NI house prices rise at slowest rate in two years

Posted By:
Ulster Bank

19th Jan 2023

RICS and Ulster Bank Residential Market Survey – December 2022

House prices in Northern Ireland are continued to rise in December 2022, albeit at the slowest rate since May 2020 according to the latest Royal Institution of Chartered Surveyors (RICS) and Ulster Bank Residential Market Survey.

A net balance of 8% of respondents stated that house prices rose over the past three months. This is down from 31% the month previous. Outside of coronavirus restrictions, it is the lowest net balance for prices since June 2016.
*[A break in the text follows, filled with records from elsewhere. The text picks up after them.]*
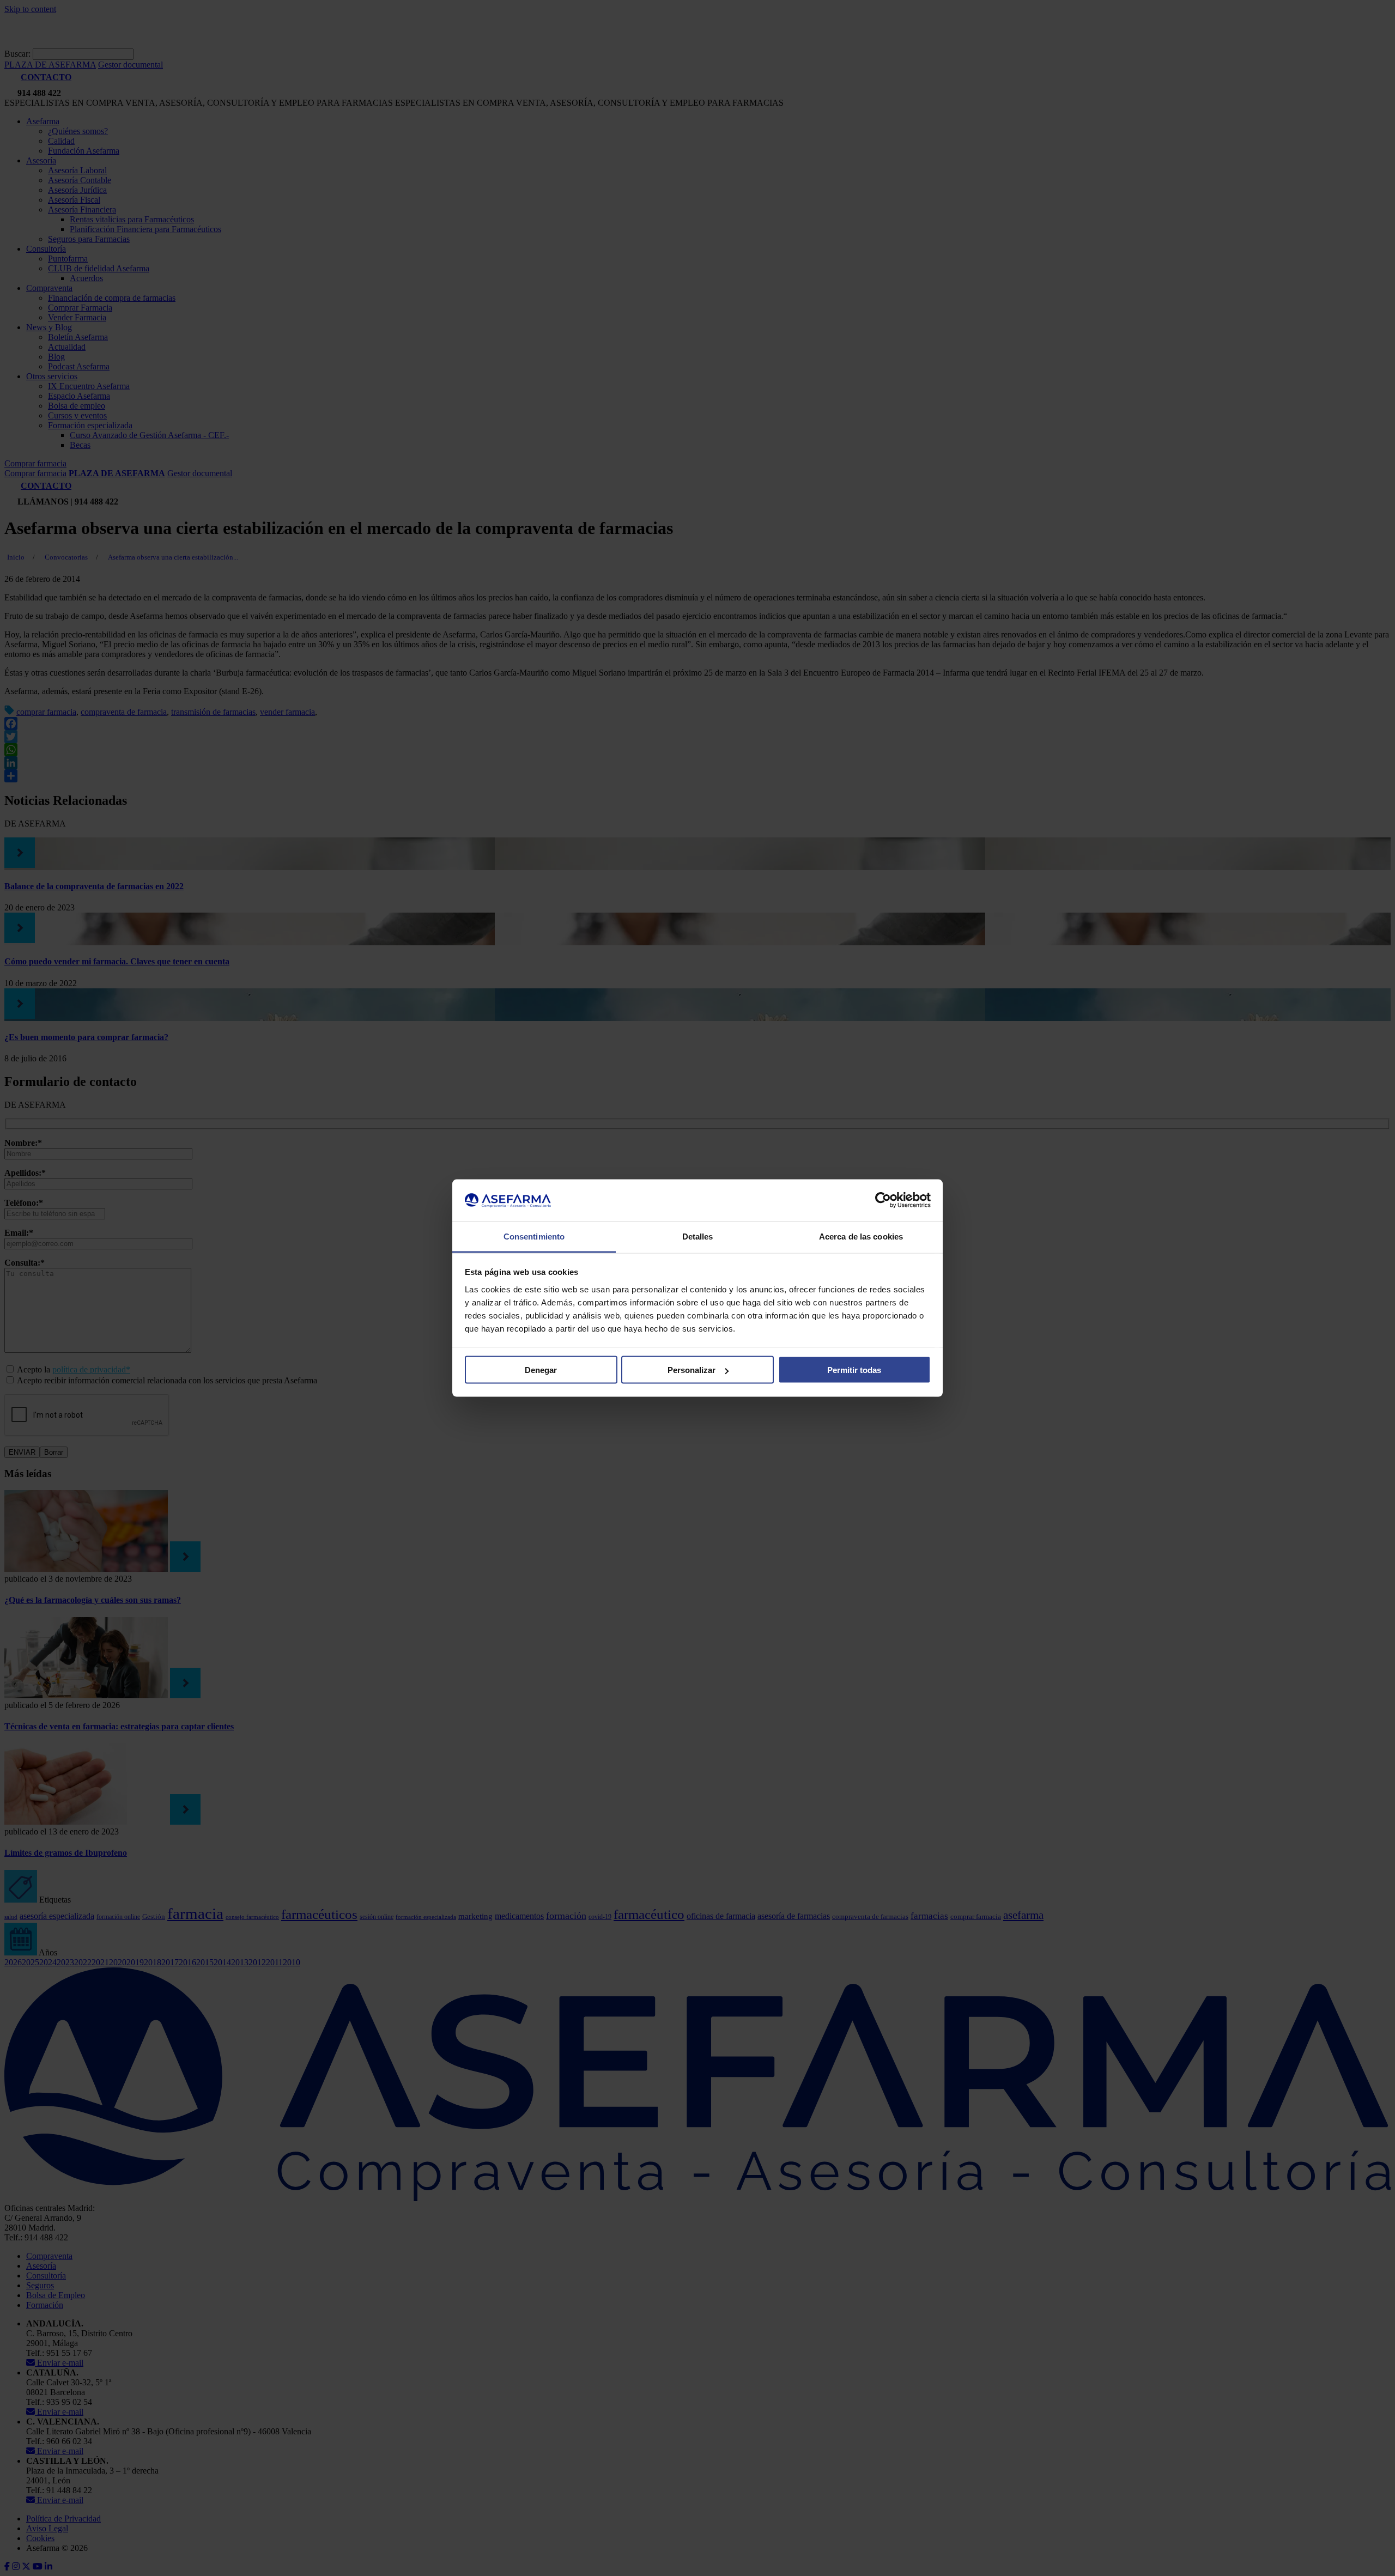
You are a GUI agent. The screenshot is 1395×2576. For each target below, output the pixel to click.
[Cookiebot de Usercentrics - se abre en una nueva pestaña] (883, 1200)
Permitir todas (854, 1370)
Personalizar (691, 1370)
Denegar (541, 1370)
Looking at the pricing outlook, a net balance of -11% of NI respondents was recorded regarding the three month outlook. This compared to the national average of -66%. Indeed, Northern Ireland respondents are the least pessimistic in the UK about the pricing outlook on both a three-month and 12-month horizon.

Regarding demand, new buyer enquiries remained in negative territory for the sixth consecutive month, although falling at its slowest rate since July 2022. A net balance of -8% of surveyors reported a decline through the month of December, compared to -36% the month previous.
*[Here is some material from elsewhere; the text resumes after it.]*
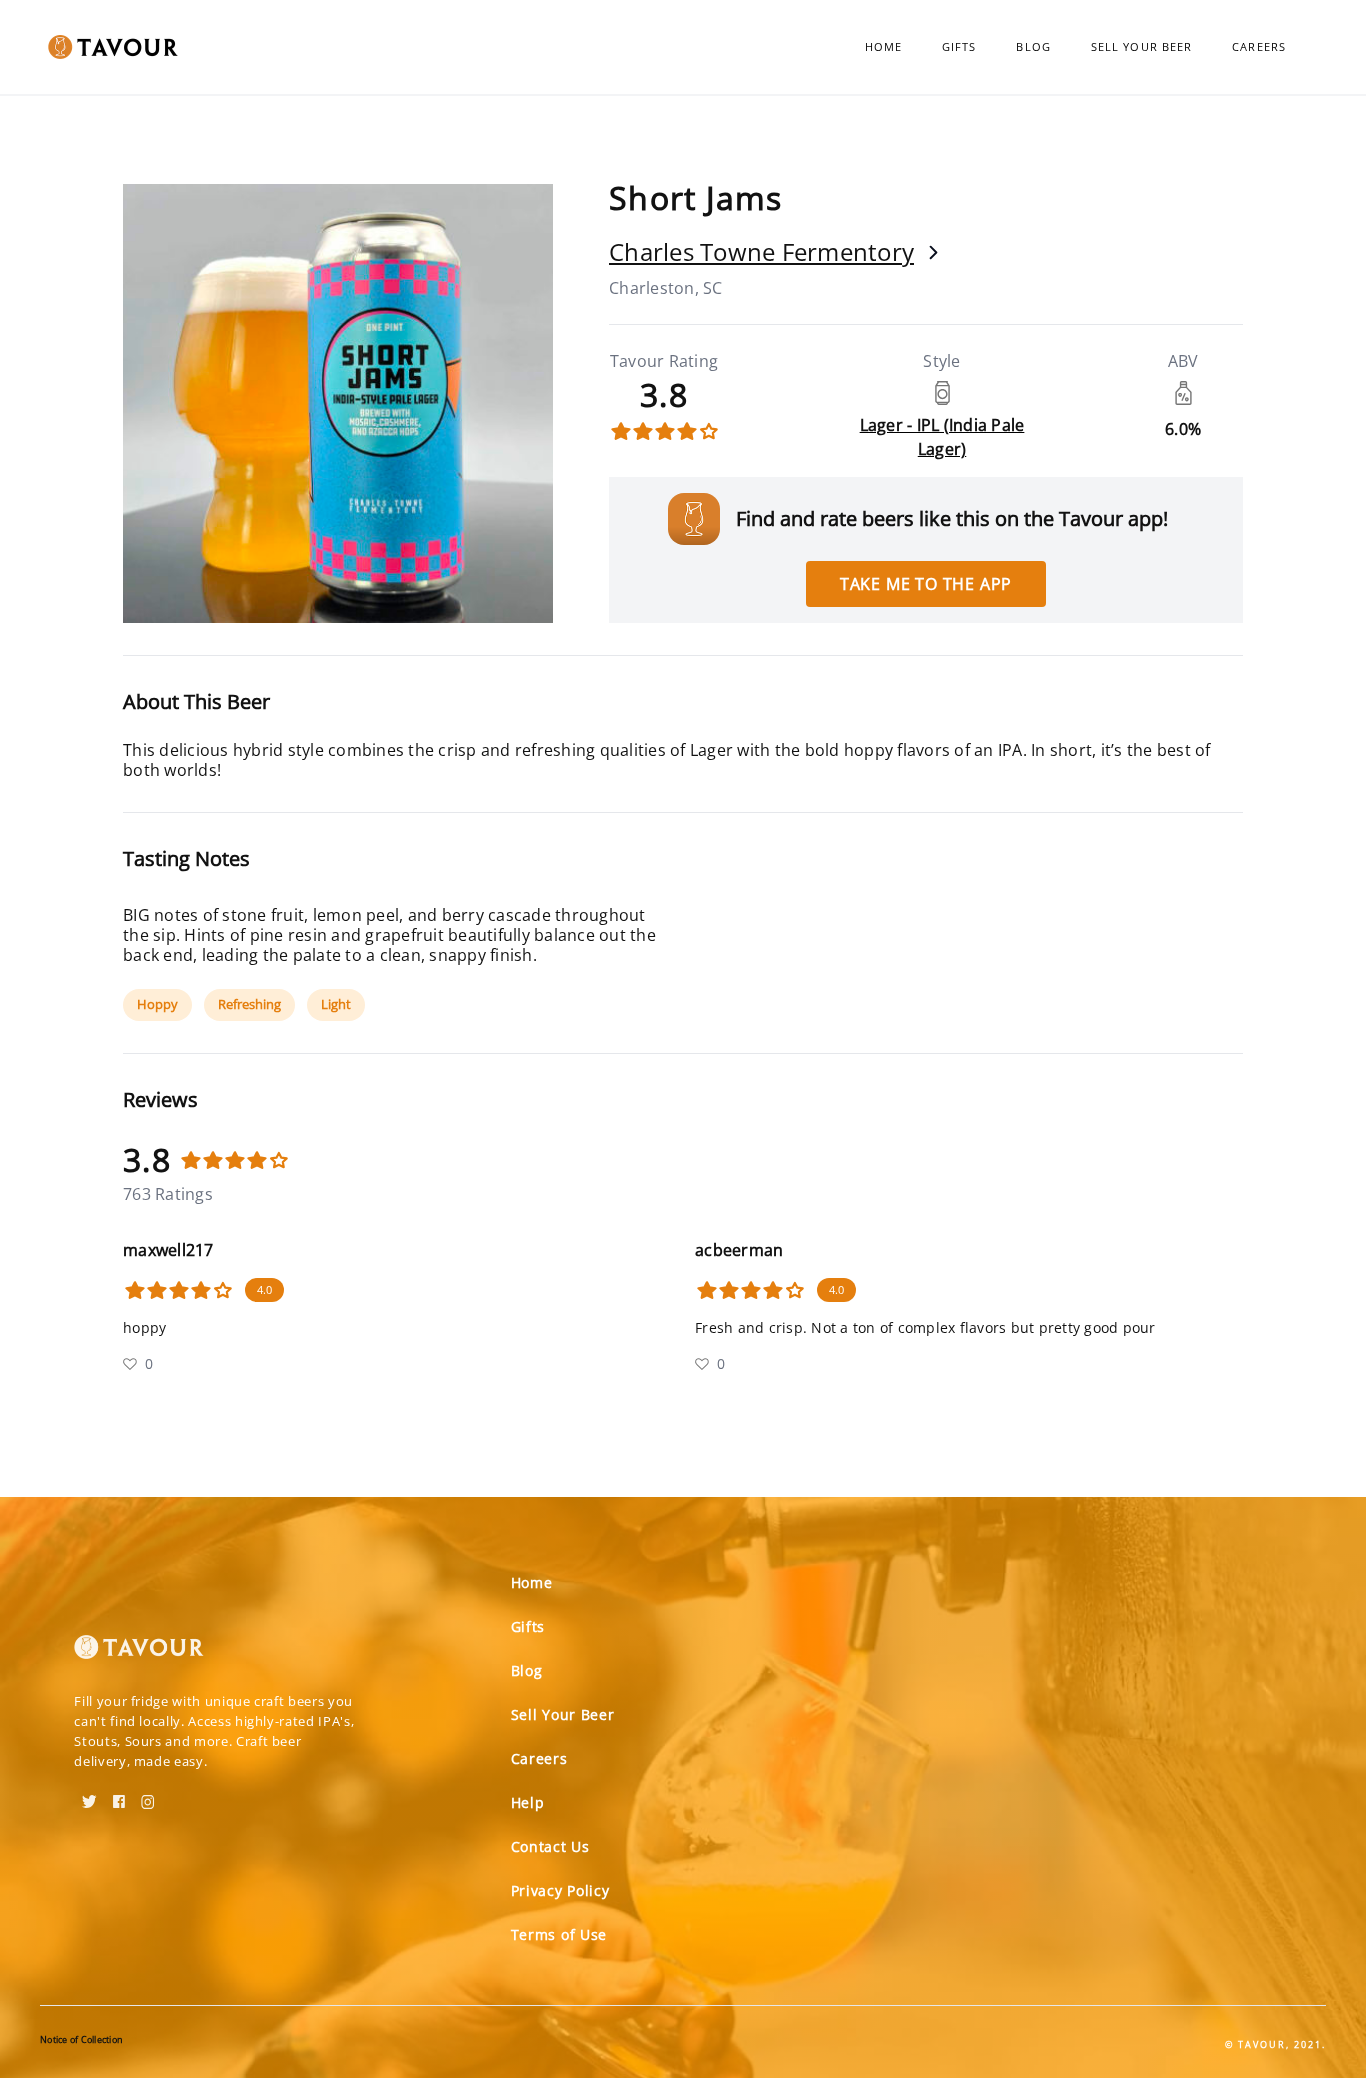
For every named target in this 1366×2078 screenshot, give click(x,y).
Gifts (959, 46)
December saw sales property sales in Northern Ireland fall flat, compared to -45% in November and -31% in October.

The December survey also included a set of additional questions to respondents across the UK looking at the impact of energy efficiency ratings on buyer behaviour.

When asked if respondents are seeing greater interest from buyers in homes that are more energy efficient, around 40% of the survey sample answered yes, although this was outweighed by 60% who said they do not see this trend.

Meanwhile, 41% of respondents noted that sellers were attempting to attach a price premium on homes with a high energy efficiency rating.

By the same token, 61% of contributors stated that highly energy efficient homes were holding their value in the current market.

Samuel Dickey, RICS Northern Ireland Residential Property Spokesman, says: “2022 was certainly an eventful year in the economy and mortgage markets. And overall, whilst 2022 was a busy year for housing market activity, December, as expected, proved to be a relatively quiet month. At the beginning of 2022, we saw extremely high levels of demand and enquiries, which eased towards the end of the year. This isn’t surprising, given higher interest rates in recent months. The ongoing lack of supply is also unsurprising as many potential buyers have taken a wait and see approach and we would expect limited stock to continue to be a factor in the market in 2023.”

Terry Robb, Head of Personal Banking at Ulster Bank, added: “Energy efficiency is understandably becoming more important to homebuyers with factors including the climate crisis and the cost of energy at play. And this trend will likely continue in the months ahead as the cost of living continues to be at the forefront of people’s minds. At Ulster Bank we are eager to help our customers save where they can, and our green mortgage is one way that we can help consumers be more energy efficient. We want to help our customers understand and reduce their climate impact and deal with the escalating costs of energy bills. We’ve put climate change at the heart of our strategy to be a purpose-led bank here at Ulster Bank so it’s important that we support our customers on the transition to net zero.”